- Task statement:
Please return every line below that contains the string "computer".

··· Record excerpts ···

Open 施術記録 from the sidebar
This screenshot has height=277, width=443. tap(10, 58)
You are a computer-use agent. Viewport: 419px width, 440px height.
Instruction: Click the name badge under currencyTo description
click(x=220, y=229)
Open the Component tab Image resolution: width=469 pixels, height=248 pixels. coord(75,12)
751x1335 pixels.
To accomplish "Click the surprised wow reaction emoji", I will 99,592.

···
··· Record excerpts ···

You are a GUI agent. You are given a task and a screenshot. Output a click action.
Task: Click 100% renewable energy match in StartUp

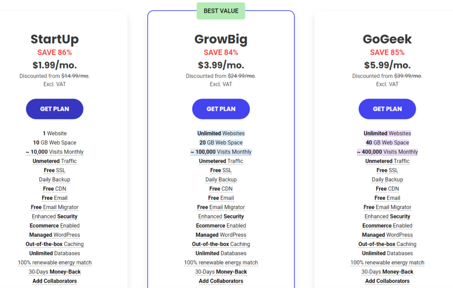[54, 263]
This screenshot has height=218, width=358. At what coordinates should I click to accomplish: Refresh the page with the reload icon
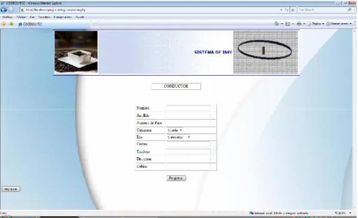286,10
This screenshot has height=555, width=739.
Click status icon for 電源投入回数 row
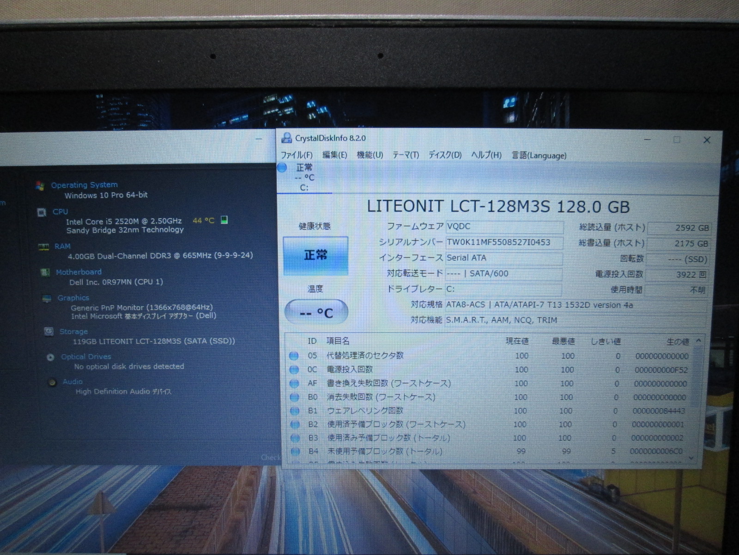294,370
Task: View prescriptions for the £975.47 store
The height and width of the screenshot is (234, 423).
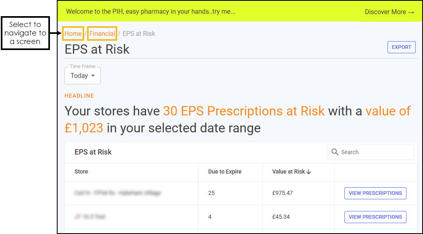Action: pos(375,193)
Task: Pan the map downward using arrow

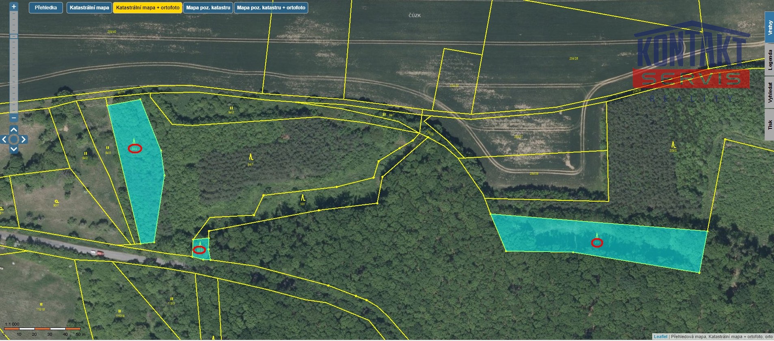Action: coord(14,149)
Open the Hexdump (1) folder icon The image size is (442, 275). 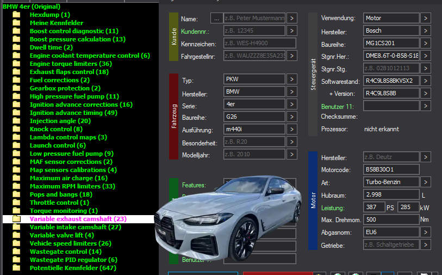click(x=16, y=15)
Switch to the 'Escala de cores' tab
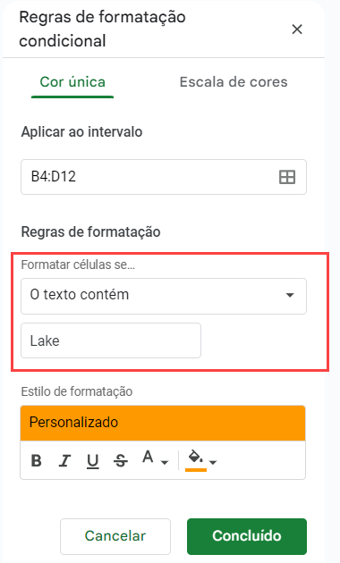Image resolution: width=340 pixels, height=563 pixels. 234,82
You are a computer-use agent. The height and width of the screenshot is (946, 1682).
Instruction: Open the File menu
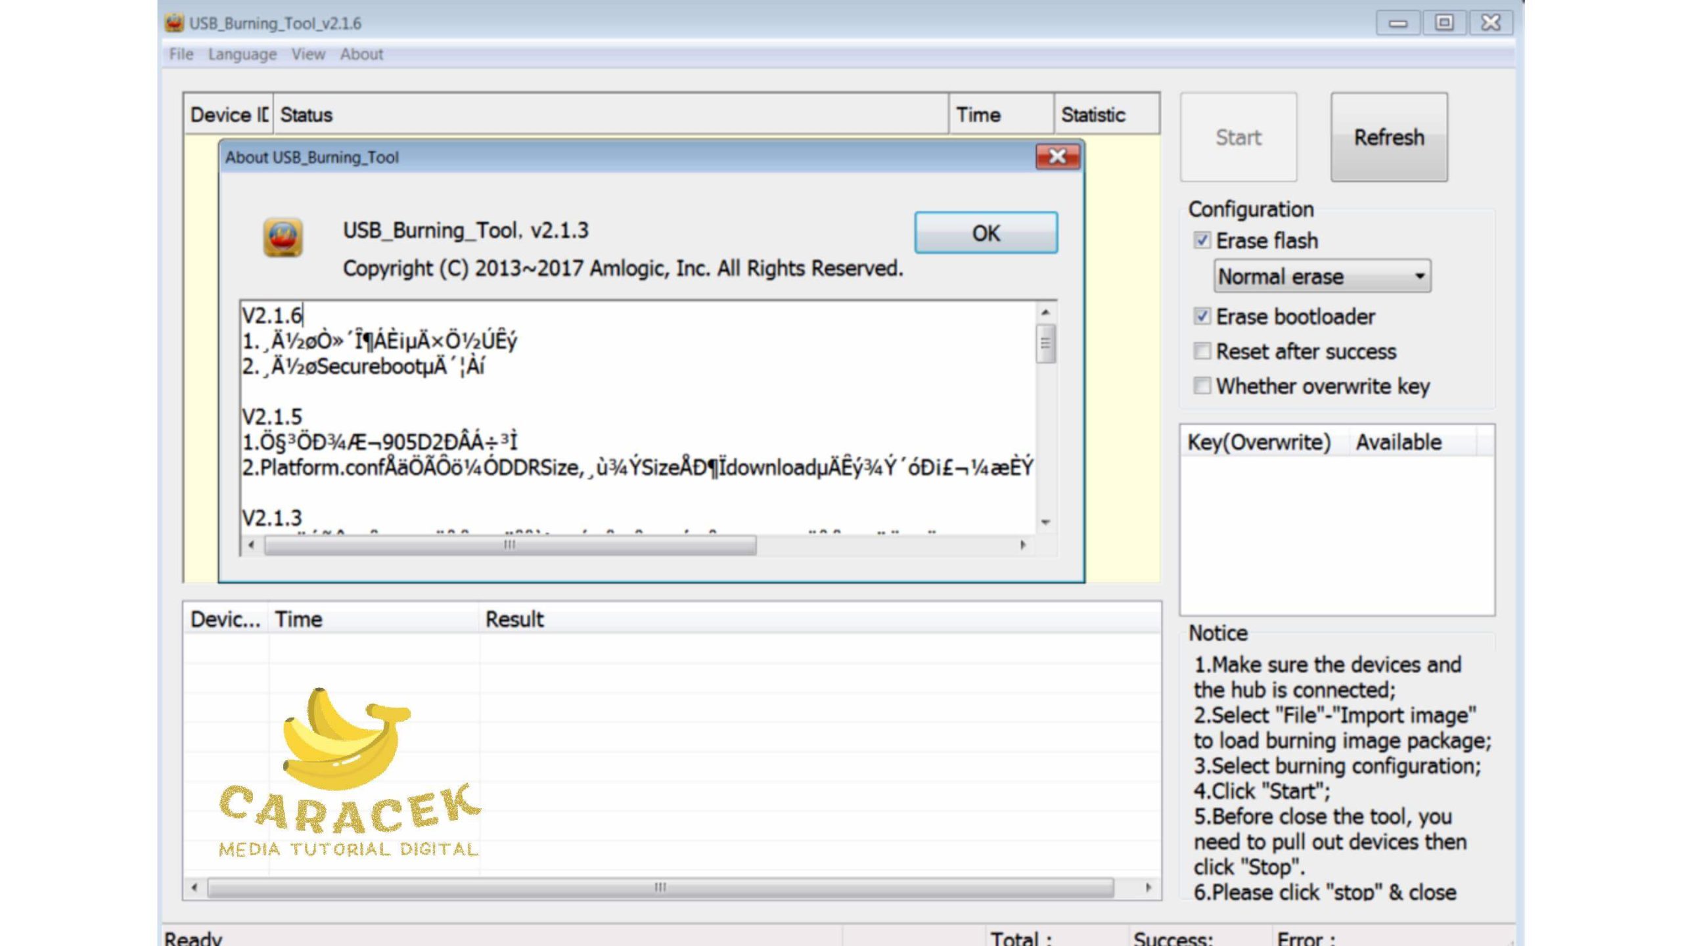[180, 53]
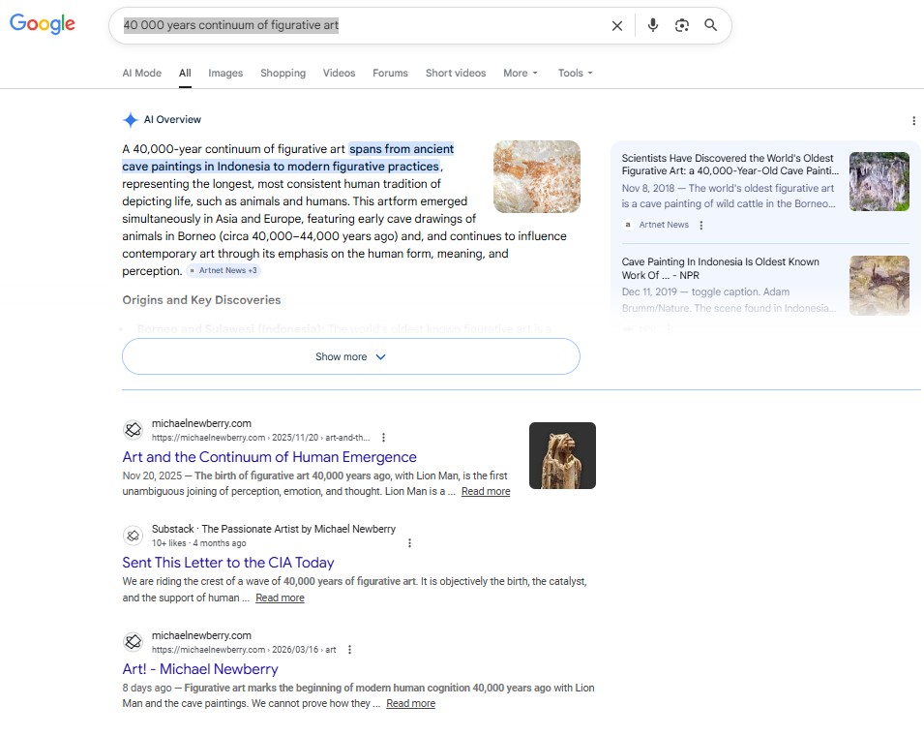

···
··· Record excerpts ···

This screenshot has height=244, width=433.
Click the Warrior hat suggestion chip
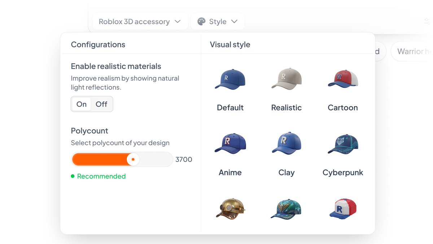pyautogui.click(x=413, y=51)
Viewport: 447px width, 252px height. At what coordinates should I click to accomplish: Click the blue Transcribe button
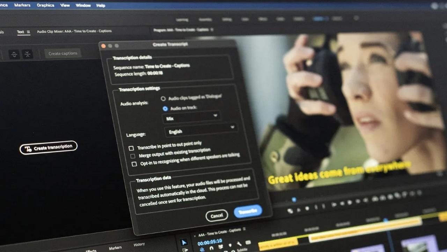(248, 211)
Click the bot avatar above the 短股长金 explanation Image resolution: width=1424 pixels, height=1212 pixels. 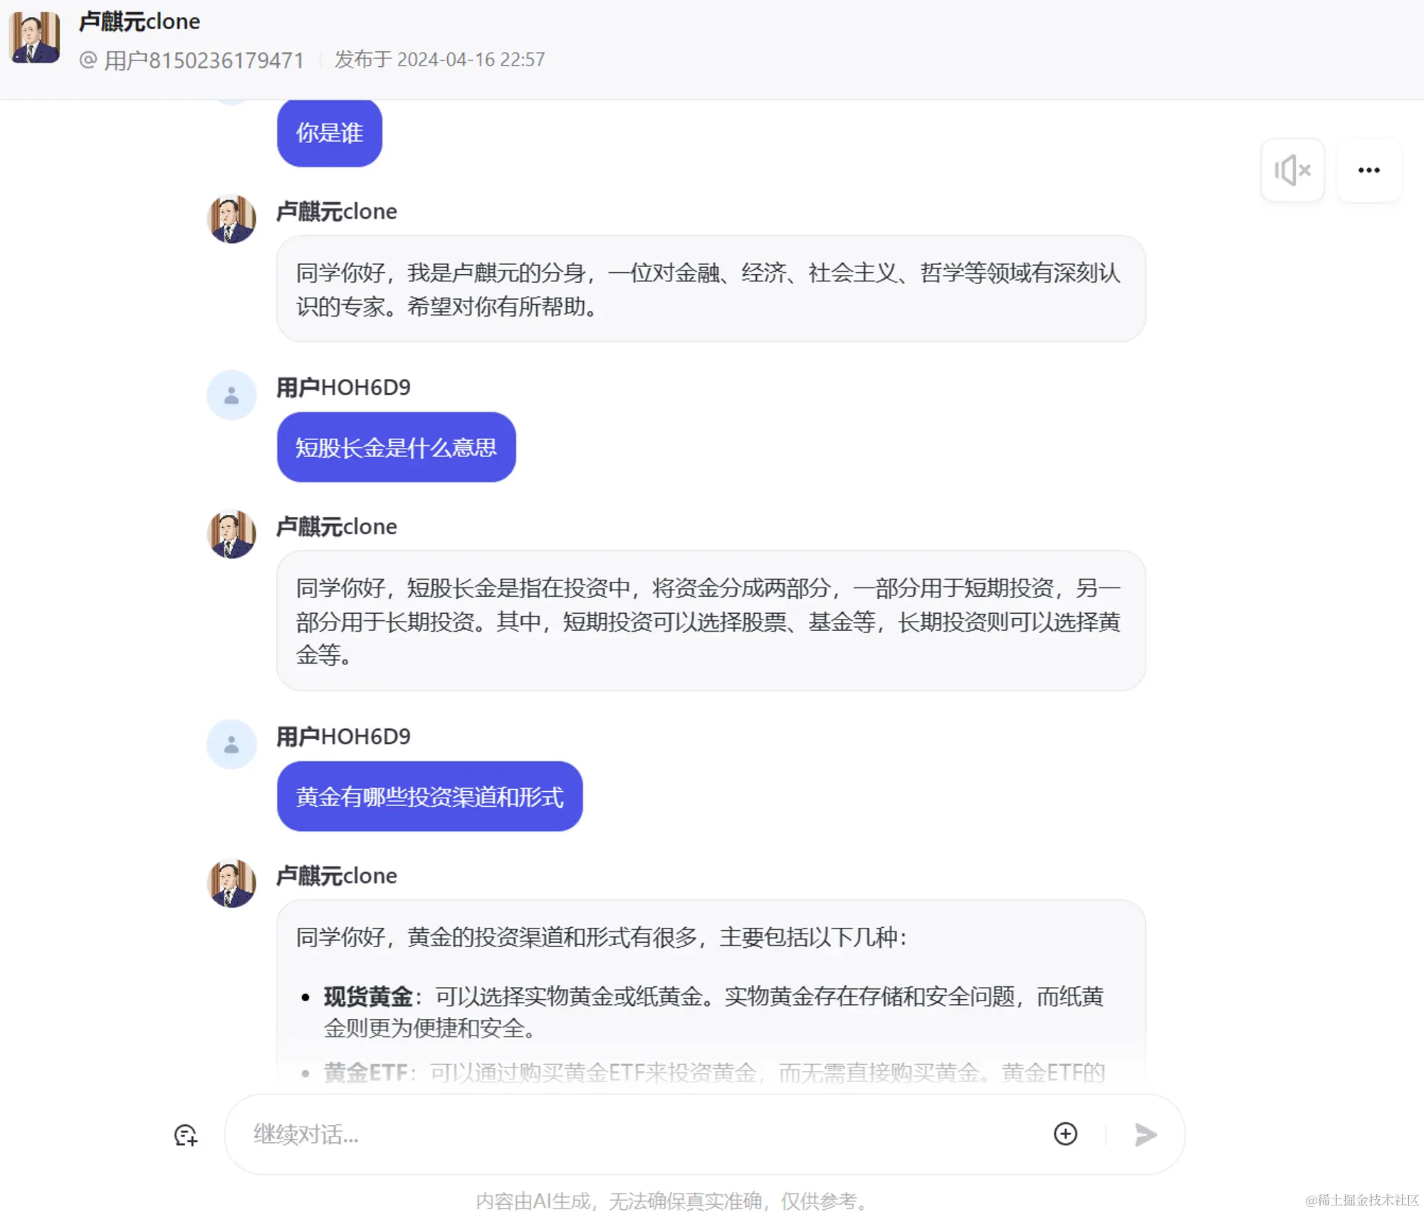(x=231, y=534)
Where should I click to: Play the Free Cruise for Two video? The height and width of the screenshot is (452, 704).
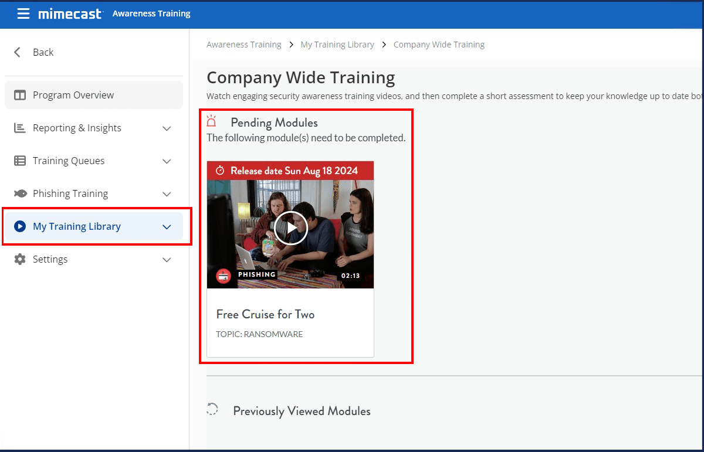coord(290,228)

···

- Answer to this exercise:
You are a computer-use agent. Viewport: 419px width, 440px height.
You are a computer-use agent. The height and width of the screenshot is (946, 1682).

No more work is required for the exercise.